I learned the value of just showing up. You earn a reputation by showing up as a person who shows up instead of shrugs off.
I learned that if you drop a jar of spaghetti sauce just right, it will break and go all over your customer’s white pants.
I learned that attitude is more important than ability.
I learned that some thieves aren’t very smart. I watched an older lady hike up her muumuu dress and put a gallon of ice cream down her panty hose. We stopped her and she denied it until it started to melt.
I learned that your social circle is going to grow out of the people that you are around the most. Hang around with people who make you better.
I learned that sometimes the customer is wrong.
I learned that you might not always want to tell the customer that they are wrong.
I learned that some people will do anything to advance themselves, don’t be THAT guy. don’t throw other people under the shopping cart.
I learned that we all have a daily choice: am I going to be a jerk? Just …don’t…for the love of God…don’t be a jerk.
I learned who I was and who I wasn’t. I was more than a hormone crazed, microwave burrito fueled goof ball.
I learned that you can learn something from everything.
I learned that cruddy jobs don’t last forever, but the lessons we take away from cruddy jobs DO last forever.
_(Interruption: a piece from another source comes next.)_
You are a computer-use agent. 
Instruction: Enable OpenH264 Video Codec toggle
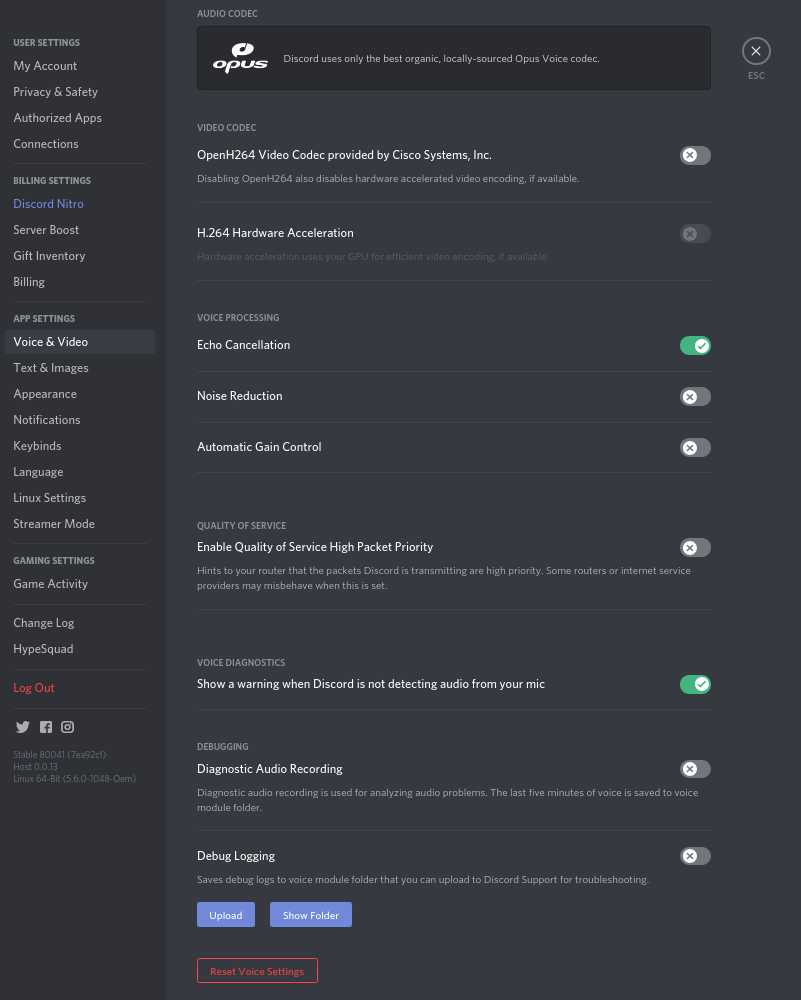point(695,155)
I have a dent on my forehead. A nasty little scar. It’s a forever testament to the fact that I’m easily distracted. When I was a little kid I was hanging out on a playground on a summer day, I was pushing someone in a swing. They were laughing I was laughing. But then…suddenly something caught my attention…SQUIRREL!!! I stopped and turned to look at it. The problem is that the swing didn’t stop. That is until it was stopped by my forehead! So I have a swing set shaped dent in my head. It hurt at first but I got stitches and treated it the way It needed to treated and it eventually healed. But, It left a mark. In time the scar became a story. It’s a part of me. A part of me that’s not pretty but it is real. Life is hard, hurt happens but healing can happen too. life can leave a dent, don’t let your dents become ruts. Don’t let scars become shackles. Let your Scars become stories, testaments to survival. Stories of hope and healing. What is your scar story?

I was introduced early to the man club through my dad & his circle of hunting buddies.

They would stand around in a smoky garage, swap stories with Merle Haggard and George Jones playing in the background on the AM radio.
I still remember the smell of the garage, it was a combination of sweet feed, motor oil, cigarettes and hard work.
These were Men who only called each other by last names ( I didn’t know that one of my dad’s friends even had a first name until his funeral).

These were good men who loved their country and their families ( sometimes it was easier for them to communicate their love for their country than their family), in fact these men mostly communicated in the manly language of insult, they mercilessly put-down each other, because, after all, that’s what men do…right?

They referred to their wives as the “ball and chain” and “the old lady”.
They worked on old trucks, butchered rabbits and deer,
They spit, cursed, laughed, Talked about politics, football and muzzle loaders.

Innuendo flew around that garage like stained confetti. Women were objects of desire rather than dignity.

They were men…good men.

They had the best intentions.

They had good hearts.

They were fiercely loyal to each other.

My brother and I would stand in the corner, out of the way, soaking it all in.
I left that garage with the fragrance of pall-malls on my clothing and hair.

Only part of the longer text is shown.